**Assignment:** Write out exactly, and only, the lines below from the line with "Where should I click to: Choose" through the line with "Task: Click 练习 link for row 1"; pictures do not belong in the copy.

**Supplied material:**
::::

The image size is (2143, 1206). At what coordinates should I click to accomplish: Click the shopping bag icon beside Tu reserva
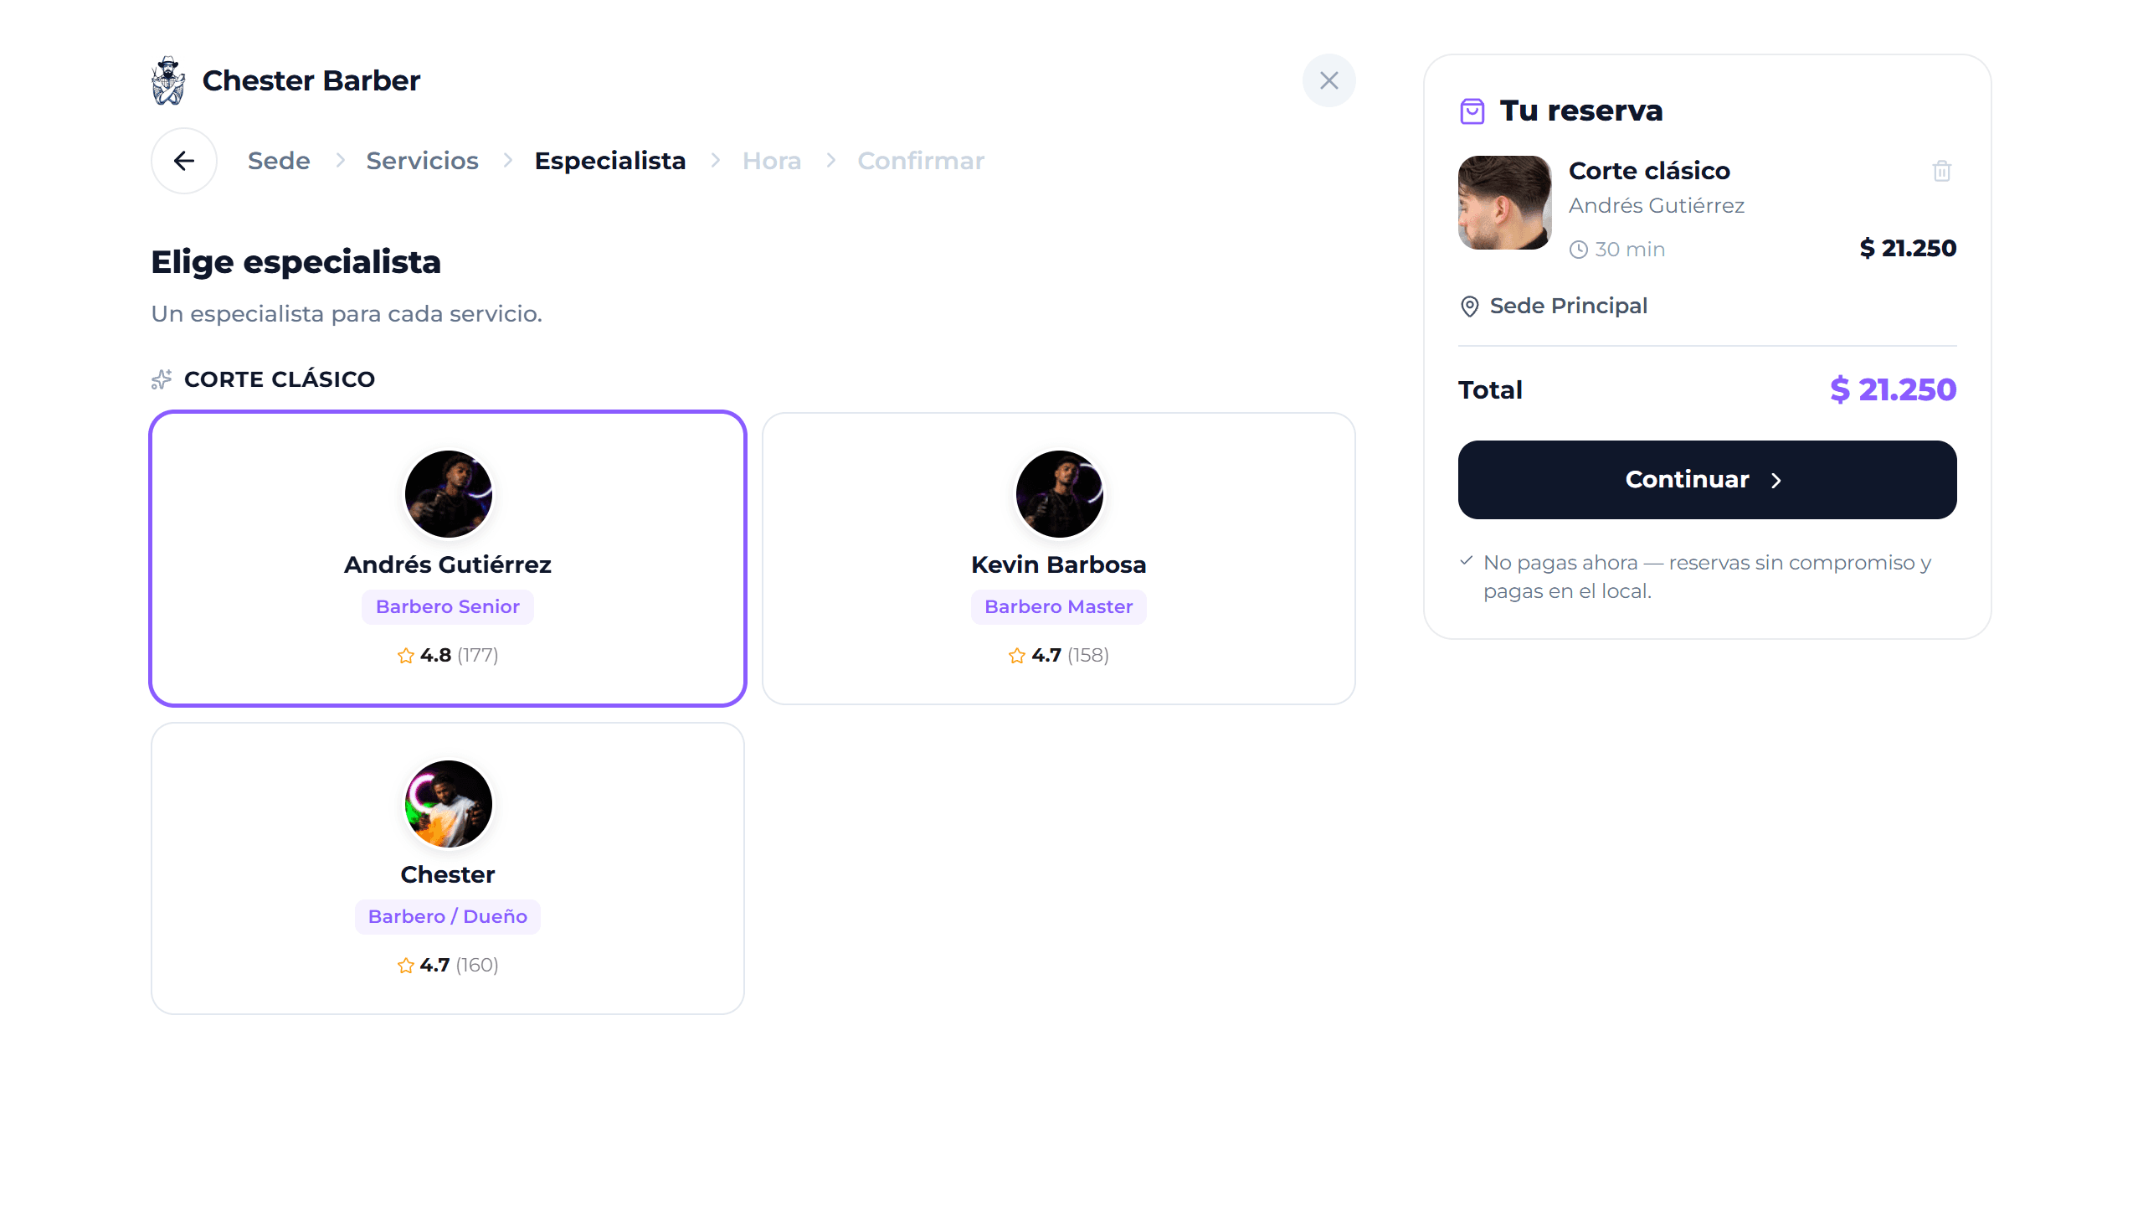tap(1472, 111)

::::

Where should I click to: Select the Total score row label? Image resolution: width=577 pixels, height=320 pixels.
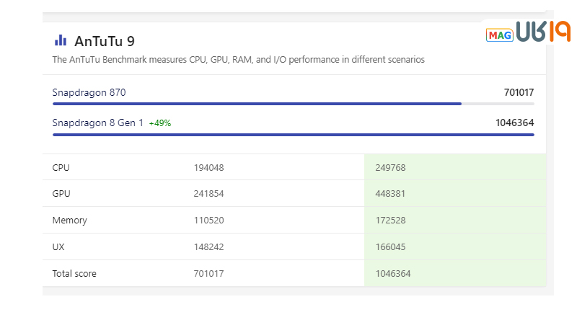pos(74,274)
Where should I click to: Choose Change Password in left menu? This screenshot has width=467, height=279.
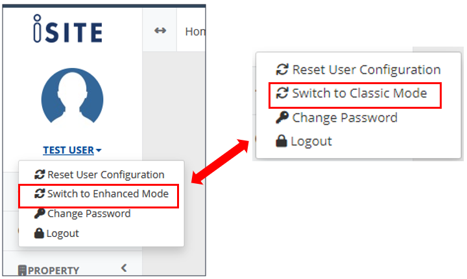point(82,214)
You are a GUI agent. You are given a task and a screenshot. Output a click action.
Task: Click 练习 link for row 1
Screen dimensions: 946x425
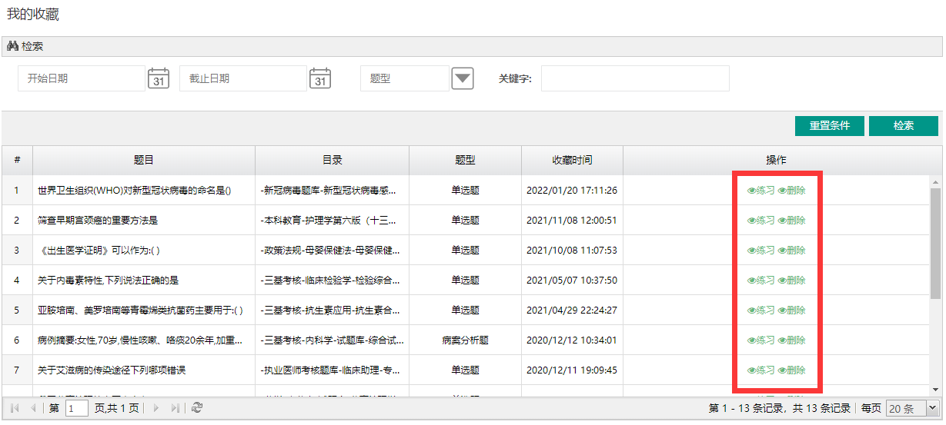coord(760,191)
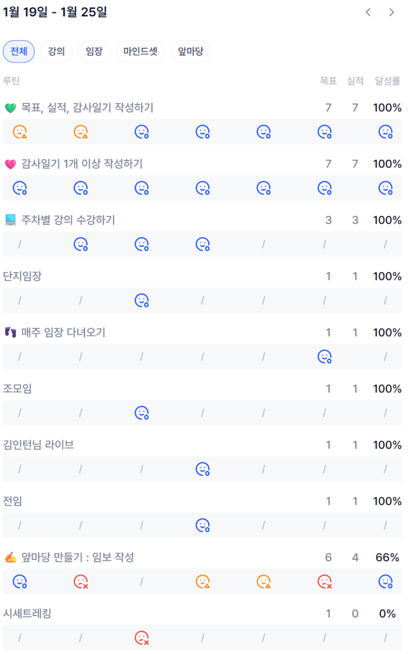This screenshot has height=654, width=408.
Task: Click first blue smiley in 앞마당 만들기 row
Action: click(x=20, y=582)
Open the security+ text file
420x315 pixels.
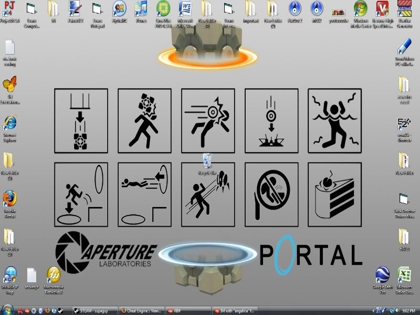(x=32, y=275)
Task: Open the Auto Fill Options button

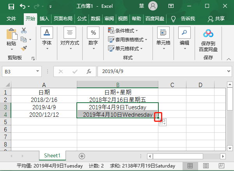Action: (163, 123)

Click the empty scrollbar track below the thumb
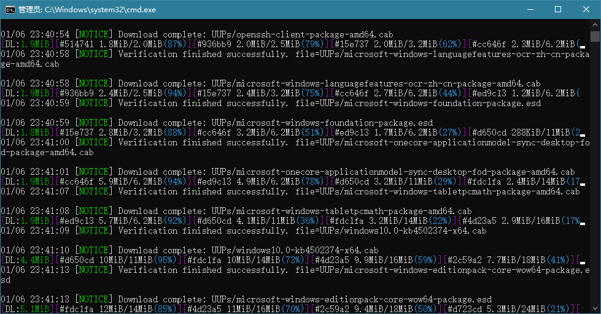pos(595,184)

::::

**Answer to the problem:**
Where should I click to: Choose Change Password in left menu? This screenshot has width=467, height=279.
point(82,214)
You are a GUI agent. You are given a task and a screenshot. Output a click action.
Task: Click 练习 link for row 1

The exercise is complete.